» **DIRECTION**
Lay out every line of the rows below as a JSON list of strings, one string per line, leaving out blank lines.

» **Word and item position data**

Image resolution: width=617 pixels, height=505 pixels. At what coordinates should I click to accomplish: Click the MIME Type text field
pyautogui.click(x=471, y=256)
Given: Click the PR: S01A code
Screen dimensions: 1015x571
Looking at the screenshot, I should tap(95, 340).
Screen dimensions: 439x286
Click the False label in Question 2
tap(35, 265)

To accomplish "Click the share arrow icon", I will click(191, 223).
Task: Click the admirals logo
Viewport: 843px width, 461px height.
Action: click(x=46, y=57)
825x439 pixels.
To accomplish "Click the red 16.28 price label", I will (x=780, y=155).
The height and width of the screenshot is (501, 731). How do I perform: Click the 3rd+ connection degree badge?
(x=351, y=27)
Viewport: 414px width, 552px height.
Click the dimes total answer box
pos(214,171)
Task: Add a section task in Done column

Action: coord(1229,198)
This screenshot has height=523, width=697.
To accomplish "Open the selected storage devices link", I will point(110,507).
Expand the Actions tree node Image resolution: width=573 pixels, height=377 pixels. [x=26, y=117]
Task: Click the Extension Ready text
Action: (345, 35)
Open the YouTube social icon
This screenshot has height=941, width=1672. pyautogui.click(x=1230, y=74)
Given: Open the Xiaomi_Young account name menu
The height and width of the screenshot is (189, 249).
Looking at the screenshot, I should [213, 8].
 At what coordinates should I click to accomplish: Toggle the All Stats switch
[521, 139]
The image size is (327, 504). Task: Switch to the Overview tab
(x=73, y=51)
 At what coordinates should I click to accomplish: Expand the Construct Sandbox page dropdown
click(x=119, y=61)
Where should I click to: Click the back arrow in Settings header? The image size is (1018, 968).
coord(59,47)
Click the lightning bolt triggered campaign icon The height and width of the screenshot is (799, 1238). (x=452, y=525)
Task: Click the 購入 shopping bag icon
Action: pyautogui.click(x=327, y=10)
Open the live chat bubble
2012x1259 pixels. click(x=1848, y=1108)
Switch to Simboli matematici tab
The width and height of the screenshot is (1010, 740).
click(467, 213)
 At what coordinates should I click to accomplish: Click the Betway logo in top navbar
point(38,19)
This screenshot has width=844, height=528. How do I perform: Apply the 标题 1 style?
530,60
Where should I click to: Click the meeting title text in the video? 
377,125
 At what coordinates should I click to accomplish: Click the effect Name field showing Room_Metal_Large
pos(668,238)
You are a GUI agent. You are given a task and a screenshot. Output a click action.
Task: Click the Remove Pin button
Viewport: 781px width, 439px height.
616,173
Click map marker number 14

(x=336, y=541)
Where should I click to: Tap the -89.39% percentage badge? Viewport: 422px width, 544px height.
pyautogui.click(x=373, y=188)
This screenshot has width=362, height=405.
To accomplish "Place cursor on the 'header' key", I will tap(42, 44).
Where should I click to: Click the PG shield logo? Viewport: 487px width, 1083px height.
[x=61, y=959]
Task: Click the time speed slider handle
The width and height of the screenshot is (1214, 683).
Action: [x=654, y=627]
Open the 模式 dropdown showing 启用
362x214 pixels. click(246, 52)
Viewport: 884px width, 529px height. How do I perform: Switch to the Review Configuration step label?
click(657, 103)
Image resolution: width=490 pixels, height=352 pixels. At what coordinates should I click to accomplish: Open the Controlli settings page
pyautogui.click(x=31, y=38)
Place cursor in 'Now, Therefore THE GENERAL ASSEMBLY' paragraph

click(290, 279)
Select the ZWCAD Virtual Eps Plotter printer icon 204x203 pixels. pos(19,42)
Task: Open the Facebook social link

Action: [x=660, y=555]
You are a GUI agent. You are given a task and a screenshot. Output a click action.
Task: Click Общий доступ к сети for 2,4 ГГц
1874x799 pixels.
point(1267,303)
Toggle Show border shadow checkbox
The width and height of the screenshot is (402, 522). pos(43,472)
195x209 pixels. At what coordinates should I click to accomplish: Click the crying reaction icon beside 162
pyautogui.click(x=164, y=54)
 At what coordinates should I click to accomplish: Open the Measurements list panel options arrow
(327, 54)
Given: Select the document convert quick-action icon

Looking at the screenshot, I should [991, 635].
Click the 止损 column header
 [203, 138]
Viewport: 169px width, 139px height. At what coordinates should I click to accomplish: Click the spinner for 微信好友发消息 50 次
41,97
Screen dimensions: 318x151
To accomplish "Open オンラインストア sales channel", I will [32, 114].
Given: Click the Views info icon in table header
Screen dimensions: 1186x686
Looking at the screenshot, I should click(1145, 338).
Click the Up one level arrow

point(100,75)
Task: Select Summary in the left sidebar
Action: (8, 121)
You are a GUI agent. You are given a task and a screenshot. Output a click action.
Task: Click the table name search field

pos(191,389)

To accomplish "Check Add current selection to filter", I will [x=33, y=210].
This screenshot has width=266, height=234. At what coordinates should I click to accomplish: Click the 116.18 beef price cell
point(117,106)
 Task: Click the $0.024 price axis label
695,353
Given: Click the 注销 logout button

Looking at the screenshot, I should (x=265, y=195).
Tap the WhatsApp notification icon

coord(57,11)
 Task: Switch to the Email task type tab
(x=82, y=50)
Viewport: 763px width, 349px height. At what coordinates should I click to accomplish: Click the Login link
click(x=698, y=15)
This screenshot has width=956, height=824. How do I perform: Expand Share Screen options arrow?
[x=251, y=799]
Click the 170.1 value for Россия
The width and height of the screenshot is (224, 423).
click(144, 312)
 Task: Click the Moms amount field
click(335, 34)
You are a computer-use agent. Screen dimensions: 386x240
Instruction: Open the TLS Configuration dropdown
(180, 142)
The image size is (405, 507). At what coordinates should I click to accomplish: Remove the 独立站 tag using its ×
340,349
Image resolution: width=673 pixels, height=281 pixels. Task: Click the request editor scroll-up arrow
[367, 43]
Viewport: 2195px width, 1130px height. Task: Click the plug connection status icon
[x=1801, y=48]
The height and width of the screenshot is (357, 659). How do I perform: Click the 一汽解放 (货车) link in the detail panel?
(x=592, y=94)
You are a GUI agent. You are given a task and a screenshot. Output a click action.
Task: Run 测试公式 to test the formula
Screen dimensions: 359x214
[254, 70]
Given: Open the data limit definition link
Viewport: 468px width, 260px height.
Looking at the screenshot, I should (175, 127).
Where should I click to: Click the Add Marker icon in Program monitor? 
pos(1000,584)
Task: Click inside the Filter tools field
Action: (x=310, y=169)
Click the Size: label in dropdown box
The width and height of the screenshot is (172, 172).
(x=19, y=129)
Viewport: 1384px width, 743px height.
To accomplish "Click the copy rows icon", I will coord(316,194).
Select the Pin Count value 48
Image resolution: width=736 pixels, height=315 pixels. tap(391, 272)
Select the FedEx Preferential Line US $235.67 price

» **THE COMPLETED TASK**
[
  "Image resolution: width=617 pixels, height=505 pixels. At what coordinates should I click to accomplish: Click the MIME Type text field",
  "pyautogui.click(x=471, y=256)",
  "Given: Click the PR: S01A code",
  "Screen dimensions: 1015x571",
  "Looking at the screenshot, I should tap(95, 340).",
  "Screen dimensions: 439x286",
  "Click the False label in Question 2",
  "tap(35, 265)",
  "To accomplish \"Click the share arrow icon\", I will click(191, 223).",
  "Task: Click the admirals logo",
  "Viewport: 843px width, 461px height.",
  "Action: click(x=46, y=57)",
  "825x439 pixels.",
  "To accomplish \"Click the red 16.28 price label\", I will (x=780, y=155).",
  "The height and width of the screenshot is (501, 731). How do I perform: Click the 3rd+ connection degree badge?",
  "(x=351, y=27)",
  "Viewport: 414px width, 552px height.",
  "Click the dimes total answer box",
  "pos(214,171)",
  "Task: Add a section task in Done column",
  "Action: coord(1229,198)",
  "This screenshot has height=523, width=697.",
  "To accomplish \"Open the selected storage devices link\", I will point(110,507).",
  "Expand the Actions tree node Image resolution: width=573 pixels, height=377 pixels. [x=26, y=117]",
  "Task: Click the Extension Ready text",
  "Action: (345, 35)",
  "Open the YouTube social icon",
  "This screenshot has height=941, width=1672. pyautogui.click(x=1230, y=74)",
  "Given: Open the Xiaomi_Young account name menu",
  "The height and width of the screenshot is (189, 249).",
  "Looking at the screenshot, I should [213, 8].",
  " At what coordinates should I click to accomplish: Toggle the All Stats switch",
  "[521, 139]",
  "The image size is (327, 504). Task: Switch to the Overview tab",
  "(x=73, y=51)",
  " At what coordinates should I click to accomplish: Expand the Construct Sandbox page dropdown",
  "click(x=119, y=61)",
  "Where should I click to: Click the back arrow in Settings header? The image size is (1018, 968).",
  "coord(59,47)",
  "Click the lightning bolt triggered campaign icon The height and width of the screenshot is (799, 1238). (x=452, y=525)",
  "Task: Click the 購入 shopping bag icon",
  "Action: pyautogui.click(x=327, y=10)",
  "Open the live chat bubble",
  "2012x1259 pixels. click(x=1848, y=1108)",
  "Switch to Simboli matematici tab",
  "The width and height of the screenshot is (1010, 740).",
  "click(467, 213)",
  " At what coordinates should I click to accomplish: Click the Betway logo in top navbar",
  "point(38,19)",
  "This screenshot has width=844, height=528. How do I perform: Apply the 标题 1 style?",
  "530,60",
  "Where should I click to: Click the meeting title text in the video? ",
  "377,125",
  " At what coordinates should I click to accomplish: Click the effect Name field showing Room_Metal_Large",
  "pos(668,238)",
  "You are a GUI agent. You are given a task and a screenshot. Output a click action.",
  "Task: Click the Remove Pin button",
  "Viewport: 781px width, 439px height.",
  "616,173",
  "Click map marker number 14",
  "(x=336, y=541)",
  "Where should I click to: Tap the -89.39% percentage badge? Viewport: 422px width, 544px height.",
  "pyautogui.click(x=373, y=188)",
  "This screenshot has width=362, height=405.",
  "To accomplish \"Place cursor on the 'header' key\", I will tap(42, 44).",
  "Where should I click to: Click the PG shield logo? Viewport: 487px width, 1083px height.",
  "[x=61, y=959]",
  "Task: Click the time speed slider handle",
  "The width and height of the screenshot is (1214, 683).",
  "Action: [x=654, y=627]",
  "Open the 模式 dropdown showing 启用",
  "362x214 pixels. click(246, 52)",
  "Viewport: 884px width, 529px height. How do I perform: Switch to the Review Configuration step label?",
  "click(657, 103)",
  "Image resolution: width=490 pixels, height=352 pixels. At what coordinates should I click to accomplish: Open the Controlli settings page",
  "pyautogui.click(x=31, y=38)",
  "Place cursor in 'Now, Therefore THE GENERAL ASSEMBLY' paragraph",
  "click(290, 279)",
  "Select the ZWCAD Virtual Eps Plotter printer icon 204x203 pixels. pos(19,42)",
  "Task: Open the Facebook social link",
  "Action: [x=660, y=555]",
  "You are a GUI agent. You are given a task and a screenshot. Output a click action.",
  "Task: Click Общий доступ к сети for 2,4 ГГц",
  "1874x799 pixels.",
  "point(1267,303)",
  "Toggle Show border shadow checkbox",
  "The width and height of the screenshot is (402, 522). pos(43,472)",
  "195x209 pixels. At what coordinates should I click to accomplish: Click the crying reaction icon beside 162",
  "pyautogui.click(x=164, y=54)",
  " At what coordinates should I click to accomplish: Open the Measurements list panel options arrow",
  "(327, 54)",
  "Given: Select the document convert quick-action icon",
  "Looking at the screenshot, I should [991, 635].",
  "Click the 止损 column header",
  " [203, 138]",
  "Viewport: 169px width, 139px height. At what coordinates should I click to accomplish: Click the spinner for 微信好友发消息 50 次",
  "41,97",
  "Screen dimensions: 318x151",
  "To accomplish \"Open オンラインストア sales channel\", I will [32, 114].",
  "Given: Click the Views info icon in table header",
  "Screen dimensions: 1186x686",
  "Looking at the screenshot, I should click(1145, 338).",
  "Click the Up one level arrow",
  "point(100,75)",
  "Task: Select Summary in the left sidebar",
  "Action: (8, 121)",
  "You are a GUI agent. You are given a task and a screenshot. Output a click action.",
  "Task: Click the table name search field",
  "pos(191,389)",
  "To accomplish \"Check Add current selection to filter\", I will [x=33, y=210].",
  "This screenshot has width=266, height=234. At what coordinates should I click to accomplish: Click the 116.18 beef price cell",
  "point(117,106)",
  " Task: Click the $0.024 price axis label",
  "695,353",
  "Given: Click the 注销 logout button",
  "Looking at the screenshot, I should (x=265, y=195).",
  "Tap the WhatsApp notification icon",
  "coord(57,11)",
  " Task: Switch to the Email task type tab",
  "(x=82, y=50)",
  "Viewport: 763px width, 349px height. At what coordinates should I click to accomplish: Click the Login link",
  "click(x=698, y=15)",
  "This screenshot has width=956, height=824. How do I perform: Expand Share Screen options arrow?",
  "[x=251, y=799]",
  "Click the 170.1 value for Россия",
  "The width and height of the screenshot is (224, 423).",
  "click(144, 312)",
  " Task: Click the Moms amount field",
  "click(335, 34)",
  "You are a computer-use agent. Screen dimensions: 386x240",
  "Instruction: Open the TLS Configuration dropdown",
  "(180, 142)",
  "The image size is (405, 507). At what coordinates should I click to accomplish: Remove the 独立站 tag using its ×",
  "340,349",
  "Image resolution: width=673 pixels, height=281 pixels. Task: Click the request editor scroll-up arrow",
  "[367, 43]",
  "Viewport: 2195px width, 1130px height. Task: Click the plug connection status icon",
  "[x=1801, y=48]",
  "The height and width of the screenshot is (357, 659). How do I perform: Click the 一汽解放 (货车) link in the detail panel?",
  "(x=592, y=94)",
  "You are a GUI agent. You are given a task and a screenshot. Output a click action.",
  "Task: Run 测试公式 to test the formula",
  "Screen dimensions: 359x214",
  "[254, 70]",
  "Given: Open the data limit definition link",
  "Viewport: 468px width, 260px height.",
  "Looking at the screenshot, I should (175, 127).",
  "Where should I click to: Click the Add Marker icon in Program monitor? ",
  "pos(1000,584)",
  "Task: Click inside the Filter tools field",
  "Action: (x=310, y=169)",
  "Click the Size: label in dropdown box",
  "The width and height of the screenshot is (172, 172).",
  "(x=19, y=129)",
  "Viewport: 1384px width, 743px height.",
  "To accomplish \"Click the copy rows icon\", I will coord(316,194).",
  "Select the Pin Count value 48",
  "Image resolution: width=736 pixels, height=315 pixels. tap(391, 272)",
  "Select the FedEx Preferential Line US $235.67 price"
]